違法・無報告・無規制な漁業で枯渇する資源 回復を目指すための「ブルーシーフード」とは?:企業の先進事例(2/5 ページ)
ロックフェラー家の当主デビッド・ロックフェラー・ジュニアさんが2004年に設立した海洋保護を目的としたNGO団体「セイラーズ フォー ザ シー」。企業や自治体を通して「ブルーシーフード」を普及させようとしている。日本支局のトップに「ブルーシーフード」の可能性を聞いた。
マクセルが社員食堂で提供
――企業以外にも、例えば自治体では東京都が積極的に海洋保護に取り組んでいるようですね。
東京都は21年には弊社と、持続可能なシーフードを普及させるために教育と啓蒙をしていく包括協定を結び、22年7月にはブルーシーフードガイドの東京都版を発行しました。今年から都は社外の有識者を招き、政策についての政策懇談会を始め、海洋保護政策について私も基調講演を務めました。
――企業では京都府の電気機器メーカー、マクセルが社員食堂で毎週必ずブルーシーフードを使ったランチを出しているのですね。
マクセルさんは継続的に頑張ってくれています。特に社食のブルーシーフードランチは、一番の売れ筋になっているそうです。「すぐなくなる」と聞きました。

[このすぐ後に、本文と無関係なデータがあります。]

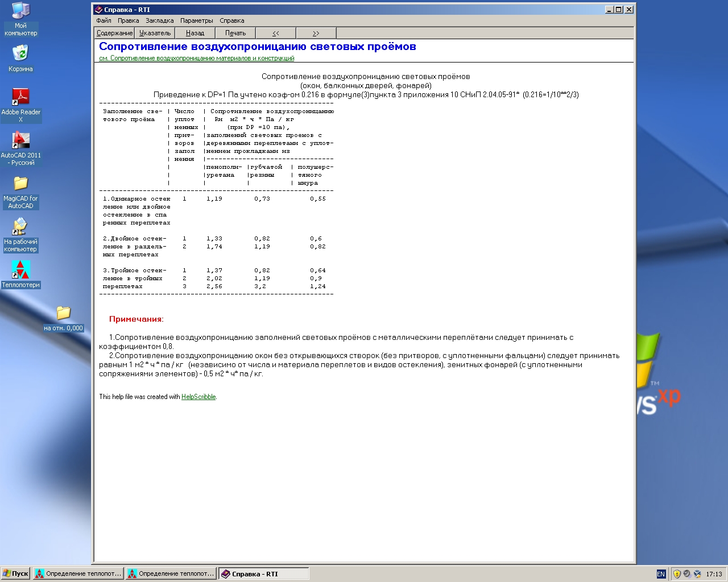Click the security shield tray icon
The height and width of the screenshot is (582, 728).
(x=677, y=574)
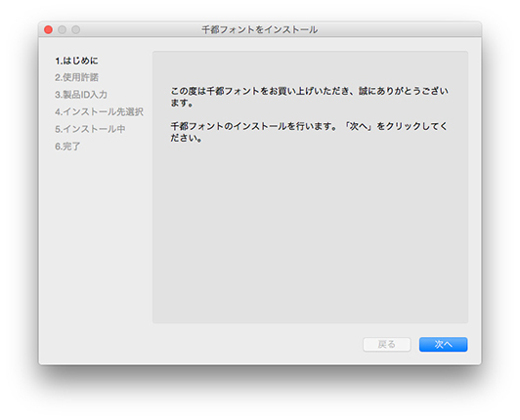Select the 6.完了 step

click(x=67, y=147)
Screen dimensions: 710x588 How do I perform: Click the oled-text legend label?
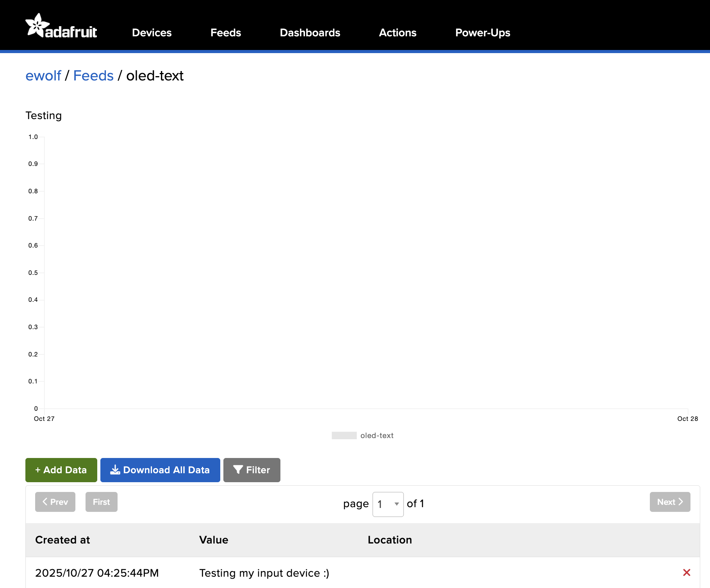[x=376, y=435]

本業で何かできなくても、企業による海洋保護への携わり方にはこんな方法もあります。同社は外部に向けて宣伝していることもあり、ブルーシーフードの存在が社員へも浸透しているようです。毎週ブルーシーフードランチが提供されることによって、持続可能性への具体的な取り組みが日常に定着していく好事例だと思います。
――社員に理解を深めてもらうことが、企業自体の価値向上にもつながっていくということですね。

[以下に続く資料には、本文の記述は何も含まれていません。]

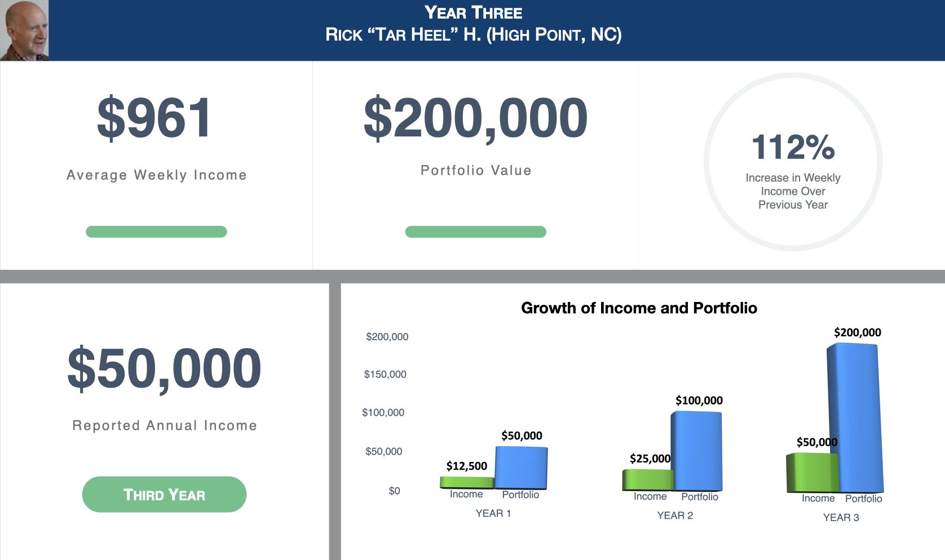Click the $50,000 reported annual income figure
945x560 pixels.
(x=164, y=368)
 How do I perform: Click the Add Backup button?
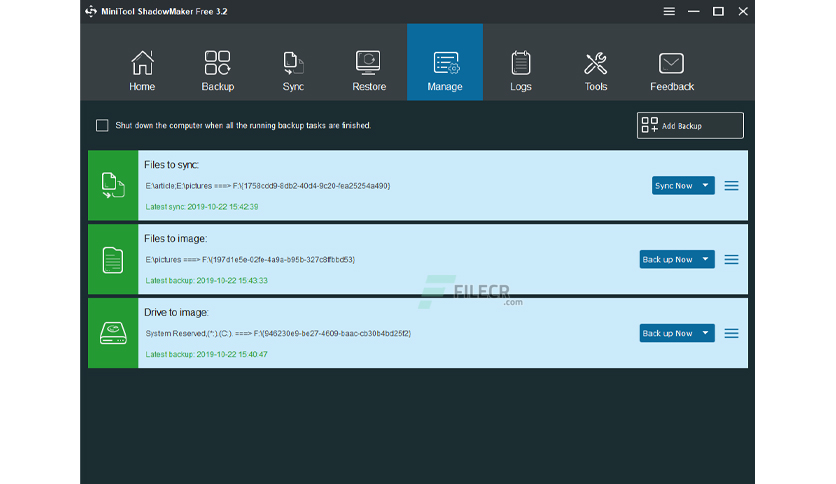(690, 125)
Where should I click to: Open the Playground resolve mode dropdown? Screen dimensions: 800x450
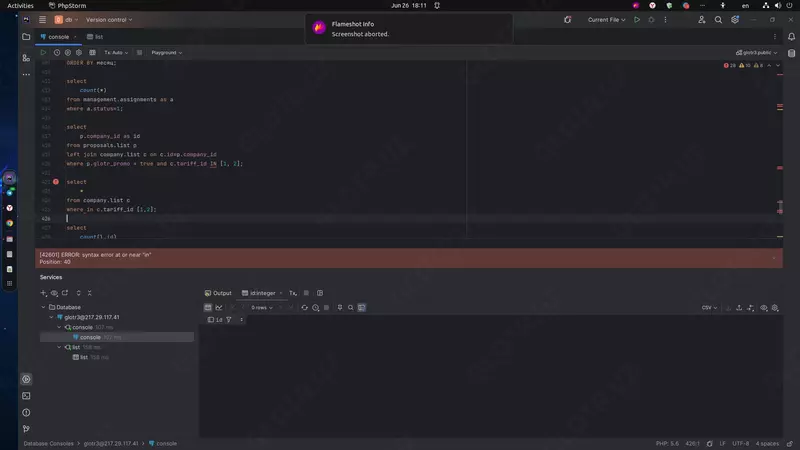pos(166,52)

そうですね。「自分たちと水産業は結び付かない」と思われがちですが、業種にかかわらず必ずできることがあるのです。それを体現してくださっているのがマクセルさんの社食ですね。
――パン業界の敷島製パン(Pasco、パスコ)もブルーシーフードに取り組んでいると聞きました。
パスコさんは数年前に盛田淳夫社長自ら「ブルーシーフードで何かできることありませんか」とご連絡をくださいました。
同社は18年に「ゆめちから入り塩こんぶチーズパン4個入」を開発し発売しました。この「こんぶ」は、ブルーシーフードに認定していて、パッケージに「ブルーシーフードガイド」のマークを記載してくださいました。国内食品メーカーとして初めての試みでした。
その後も季節商品などで何シリーズも出してくださっています。一般の方がパッケージで見られる商品以外にも、企業向けの素材なども出してくださっているようです。